Membangun
Kesejahteraan di Perbatasan
Dinna Wisnu ; Co-founder dan Direktur Pascasarjana
Universitas Paramadina
|
MEDIA
INDONESIA, 18 November 2014
KITA dihentak berita bahwa ada
sejumlah desa di Kabupaten Nunukan, Kecamatan Lumbis Ogong, Kalimantan Utara,
yang dikabarkan telah diklaim sebagai wilayah Kerajaan Malaysia. Lebih
memprihatinkan, beredar kabar bahwa telah terjadi eksodus sejumlah besar
kepala keluarga dari wilayah tersebut ke Kota Kinabalu Negeri Sabah,
Malaysia.
Kita masih menunggu kabar resmi
dari Menteri Dalam Negeri yang telah mengirimkan tim untuk memverifi kasi
informasi tersebut dan menyatakan hasil temuannya secara resmi. Di sisi lain,
Kementerian Luar Negeri sudah mengeluarkan pernyataan melalui Dirjen
Pemerintahan Umum bahwa tidak ada pencaplokan wilayah meskipun batas wilayah
memang masih dibicarakan dan dalam proses penanganan. Sementara itu, Atase
Pertahanan Kedutaan Besar RI di Malaysia menginfokan bahwa Wakil Bupati
Nunukan dan Kepala Desa Tau Lubis menyangkal info eksodus tersebut karena
yang terjadi hanyalah kunjungan kekerabatan atau kegiatan mencari nafkah.
Terlepas dari simpang siurnya
berita itu, kabar tentang problem di wilayah perbatasan bukanlah berita baru.

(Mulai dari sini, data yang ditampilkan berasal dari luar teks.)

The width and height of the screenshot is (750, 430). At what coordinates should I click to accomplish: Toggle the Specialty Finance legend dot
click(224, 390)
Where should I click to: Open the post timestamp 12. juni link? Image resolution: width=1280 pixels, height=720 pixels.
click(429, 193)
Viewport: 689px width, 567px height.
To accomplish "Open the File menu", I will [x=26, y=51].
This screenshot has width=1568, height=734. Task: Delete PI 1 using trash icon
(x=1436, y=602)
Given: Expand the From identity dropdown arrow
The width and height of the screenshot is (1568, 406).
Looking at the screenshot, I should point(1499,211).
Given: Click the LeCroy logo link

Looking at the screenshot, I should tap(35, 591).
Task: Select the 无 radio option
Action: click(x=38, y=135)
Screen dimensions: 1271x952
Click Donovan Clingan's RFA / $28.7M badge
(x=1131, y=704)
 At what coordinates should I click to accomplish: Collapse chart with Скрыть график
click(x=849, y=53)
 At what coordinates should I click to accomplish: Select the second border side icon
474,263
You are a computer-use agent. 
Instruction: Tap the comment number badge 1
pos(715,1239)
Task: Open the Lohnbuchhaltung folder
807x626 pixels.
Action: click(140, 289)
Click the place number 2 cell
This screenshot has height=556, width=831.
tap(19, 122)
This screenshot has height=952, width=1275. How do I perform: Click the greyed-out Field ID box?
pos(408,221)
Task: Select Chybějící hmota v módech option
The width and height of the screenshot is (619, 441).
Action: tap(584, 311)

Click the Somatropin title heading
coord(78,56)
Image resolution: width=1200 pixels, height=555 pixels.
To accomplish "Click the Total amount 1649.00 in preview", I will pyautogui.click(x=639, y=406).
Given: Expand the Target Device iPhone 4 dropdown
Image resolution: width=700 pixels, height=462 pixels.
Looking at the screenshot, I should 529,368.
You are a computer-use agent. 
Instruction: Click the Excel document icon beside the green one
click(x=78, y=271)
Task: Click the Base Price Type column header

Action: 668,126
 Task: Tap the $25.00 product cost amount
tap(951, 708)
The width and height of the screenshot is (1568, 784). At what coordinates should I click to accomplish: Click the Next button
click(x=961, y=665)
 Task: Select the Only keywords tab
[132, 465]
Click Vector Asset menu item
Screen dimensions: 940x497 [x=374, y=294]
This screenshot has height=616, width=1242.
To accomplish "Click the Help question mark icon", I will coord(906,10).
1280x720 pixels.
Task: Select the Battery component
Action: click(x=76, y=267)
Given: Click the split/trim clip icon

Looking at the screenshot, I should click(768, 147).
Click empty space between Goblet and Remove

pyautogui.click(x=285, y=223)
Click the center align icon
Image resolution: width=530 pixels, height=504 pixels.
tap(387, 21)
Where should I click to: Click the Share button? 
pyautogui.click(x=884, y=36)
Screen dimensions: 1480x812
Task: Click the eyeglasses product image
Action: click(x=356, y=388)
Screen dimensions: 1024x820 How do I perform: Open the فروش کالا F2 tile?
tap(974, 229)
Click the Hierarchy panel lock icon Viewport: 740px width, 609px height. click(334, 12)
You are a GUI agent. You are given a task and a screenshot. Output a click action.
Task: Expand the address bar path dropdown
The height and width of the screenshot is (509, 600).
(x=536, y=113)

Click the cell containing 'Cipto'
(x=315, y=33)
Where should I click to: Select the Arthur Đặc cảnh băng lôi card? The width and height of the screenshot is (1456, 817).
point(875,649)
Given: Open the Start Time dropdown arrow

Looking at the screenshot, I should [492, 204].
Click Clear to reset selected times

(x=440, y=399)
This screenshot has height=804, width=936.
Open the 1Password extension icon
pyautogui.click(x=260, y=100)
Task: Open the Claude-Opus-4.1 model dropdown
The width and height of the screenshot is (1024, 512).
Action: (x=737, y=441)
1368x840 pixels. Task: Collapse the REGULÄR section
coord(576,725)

Di awal 2012 sudah ada pemberitaan bahwa perbatasan RI-Malaysia di Lumbis
Ogong tidak diakui oleh Malaysia; bahkan lima desa di sekitar muara Sungai
Sumantipal telah diklaim masuk sebagai wilayah Malaysia. Menurut informasi,
Malaysia tidak pernah menerima patok wilayah Indonesia di sana sejak
berakhirnya konfrontasi RI-Malaysia pada 1965. Alih-alih mendapatkan
perhatian, kejadian tersebut belum membuahkan perubahan situasi. Apa yang
hilang dari mekanisme pemerintah dalam menanggapi masalah wilayah perbatasan
di negeri ini?
Lihat sejarah
Untuk menjawab pertanyaan
tersebut kita perlu melihat dua hal yang saling terkait, yaitu sejarah
sosiologis wilayah perbatasan dan kegiatan ekonomi dan politik yang
berkembang di wilayah perbatasan. Dalam konteks sejarah dan sosiologi, kita
perlu memahami bahwa wilayah dan penduduk yang tinggal di perbatasan memiliki
tali ikatan persaudaraan lintas batas, secara adat, sosial, dan ekonomi telah
dipelihara bahkan sebelum lahirnya negara-bangsa.
Contohnya ialah penduduk
yang tinggal di wilayah Kalimantan di Indonesia dan Sabah di Malaysia. Para
penduduk memiliki kepercayaan dan keyakinan suku Dayak yang telah hidup
ratusan tahun di wilayah tersebut. Mereka tidak hanya hidup berdampingan,
tetapi juga melakukan aktivitas sosial dan ekonomi perdagangan bersama.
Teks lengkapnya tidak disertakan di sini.